表 2 に、この機能のリリース履歴を示します。

ご使用の Cisco IOS ソフトウェア リリースによっては、コマンドの中に一部使用できないものがあります。特定のコマンドに関するリリース情報については、コマンド リファレンス マニュアルを参照してください。

Cisco Feature Navigator を使用すると、プラットフォームおよびソフトウェア イメージのサポート情報を検索できます。Cisco Feature Navigator を使用すると、特定のソフトウェア リリース、機能セット、またはプラットフォームをサポートする Cisco IOS ソフトウェア イメージおよび Catalyst OS ソフトウェア イメージを確認できます。Cisco Feature Navigator には、 http://tools.cisco.com/ITDIT/CFN/jsp/index.jsp からアクセスできます。Cisco.com のアカウントは必要ありません。


表 2 には、一連の Cisco IOS ソフトウェア リリースのうち、特定の機能が初めて導入された Cisco IOS ソフトウェア リリースだけが記載されています。特に明記していないかぎり、その機能は、一連の Cisco IOS ソフトウェア リリースの以降のリリースでもサポートされます。


 

表 2 リモート サイト IEEE 802.1X ローカル認証サービスの機能情報

機能名
リリース
機能情報

リモート サイト IEEE 802.1X ローカル認証サービス

12.2(11)JA
12.3(11)T

リモート サイト IEEE 802.1X ローカル認証サービス機能を使用すると、ローカル RADIUS サーバとして動作するアクセス ポイントまたは無線対応ルータの設定が可能になります。ローカル認証サービスを設定することで、WAN リンクまたはサーバが障害になったときに備えたバックアップ認証サービスが提供されます。

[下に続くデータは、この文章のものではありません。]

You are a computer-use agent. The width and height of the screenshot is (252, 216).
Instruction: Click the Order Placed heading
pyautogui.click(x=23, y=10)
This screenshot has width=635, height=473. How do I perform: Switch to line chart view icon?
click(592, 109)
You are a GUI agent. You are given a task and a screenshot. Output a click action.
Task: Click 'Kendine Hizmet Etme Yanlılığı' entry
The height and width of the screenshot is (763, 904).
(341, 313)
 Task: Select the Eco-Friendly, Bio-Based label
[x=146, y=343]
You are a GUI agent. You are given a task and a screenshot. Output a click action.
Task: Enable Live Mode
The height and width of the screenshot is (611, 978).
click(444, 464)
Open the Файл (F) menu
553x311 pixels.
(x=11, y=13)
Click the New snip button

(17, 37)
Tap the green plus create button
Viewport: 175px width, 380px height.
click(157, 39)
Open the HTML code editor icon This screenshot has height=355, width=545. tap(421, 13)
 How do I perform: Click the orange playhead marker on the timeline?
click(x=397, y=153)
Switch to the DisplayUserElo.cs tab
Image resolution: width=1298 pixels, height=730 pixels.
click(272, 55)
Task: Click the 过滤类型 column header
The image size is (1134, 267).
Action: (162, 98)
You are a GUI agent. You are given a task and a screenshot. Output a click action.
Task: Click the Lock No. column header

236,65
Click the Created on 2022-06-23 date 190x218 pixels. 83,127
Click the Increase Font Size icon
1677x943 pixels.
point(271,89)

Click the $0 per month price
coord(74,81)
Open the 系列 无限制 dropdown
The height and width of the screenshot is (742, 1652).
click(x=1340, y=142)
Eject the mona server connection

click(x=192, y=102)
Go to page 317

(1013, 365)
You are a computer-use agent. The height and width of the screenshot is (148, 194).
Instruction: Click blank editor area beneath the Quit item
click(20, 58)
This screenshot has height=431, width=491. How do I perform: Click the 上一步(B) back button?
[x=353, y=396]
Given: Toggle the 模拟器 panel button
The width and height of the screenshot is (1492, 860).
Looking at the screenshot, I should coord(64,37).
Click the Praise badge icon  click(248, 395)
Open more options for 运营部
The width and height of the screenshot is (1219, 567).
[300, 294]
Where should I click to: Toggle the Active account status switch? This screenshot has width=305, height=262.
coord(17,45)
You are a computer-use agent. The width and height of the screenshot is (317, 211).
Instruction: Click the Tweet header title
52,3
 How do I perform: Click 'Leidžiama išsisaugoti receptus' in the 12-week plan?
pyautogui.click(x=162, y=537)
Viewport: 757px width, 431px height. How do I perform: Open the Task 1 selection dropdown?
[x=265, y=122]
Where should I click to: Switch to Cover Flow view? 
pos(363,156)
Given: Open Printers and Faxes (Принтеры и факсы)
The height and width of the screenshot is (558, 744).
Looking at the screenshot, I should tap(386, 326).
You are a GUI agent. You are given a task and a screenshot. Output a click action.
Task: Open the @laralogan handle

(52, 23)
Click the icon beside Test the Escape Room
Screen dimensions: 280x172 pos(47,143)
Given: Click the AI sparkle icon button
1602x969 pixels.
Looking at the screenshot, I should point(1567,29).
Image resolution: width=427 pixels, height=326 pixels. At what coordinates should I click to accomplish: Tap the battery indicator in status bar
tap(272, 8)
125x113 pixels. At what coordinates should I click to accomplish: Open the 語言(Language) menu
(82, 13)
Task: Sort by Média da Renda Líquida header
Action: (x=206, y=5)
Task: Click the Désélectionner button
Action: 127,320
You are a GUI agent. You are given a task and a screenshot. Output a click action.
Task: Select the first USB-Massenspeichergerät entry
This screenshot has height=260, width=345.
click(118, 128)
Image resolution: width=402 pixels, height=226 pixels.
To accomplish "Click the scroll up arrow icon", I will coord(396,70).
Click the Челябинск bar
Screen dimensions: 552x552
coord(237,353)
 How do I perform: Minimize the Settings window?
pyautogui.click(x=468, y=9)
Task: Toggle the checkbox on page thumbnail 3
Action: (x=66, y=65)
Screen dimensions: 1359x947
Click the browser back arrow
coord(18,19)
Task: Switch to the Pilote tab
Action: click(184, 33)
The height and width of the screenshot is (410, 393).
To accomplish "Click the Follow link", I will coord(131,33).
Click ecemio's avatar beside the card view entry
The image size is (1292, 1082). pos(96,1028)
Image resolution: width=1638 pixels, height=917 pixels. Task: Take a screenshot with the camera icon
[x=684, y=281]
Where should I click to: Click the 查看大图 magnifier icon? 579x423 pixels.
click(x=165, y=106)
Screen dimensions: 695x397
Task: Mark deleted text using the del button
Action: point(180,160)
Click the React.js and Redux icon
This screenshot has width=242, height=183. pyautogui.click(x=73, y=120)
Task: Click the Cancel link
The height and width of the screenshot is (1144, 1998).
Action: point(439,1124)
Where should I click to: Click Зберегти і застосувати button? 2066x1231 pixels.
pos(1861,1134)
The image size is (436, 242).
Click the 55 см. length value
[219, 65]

この機能は、Cisco IOS リリース 12.2(11)JA で、Cisco Aironet アクセス ポイントに導入されました。

この機能は、Cisco IOS リリース 12.3(11)T で、Cisco 2600XM、Cisco 2691、Cisco 2811、Cisco 2821、Cisco 2851、Cisco 3700 シリーズ、および Cisco 3800 シリーズ ルータに統合されました。

 

このマニュアルで使用している IP アドレスおよび電話番号は、実際のアドレスおよび電話番号を示すものではありません。マニュアル内の例、コマンド出力、ネットワーク トポロジ図、およびその他の図は、説明のみを目的として使用されています。説明の中に実際のアドレスおよび電話番号が使用されていたとしても、それは意図的なものではなく、偶然の一致によるものです。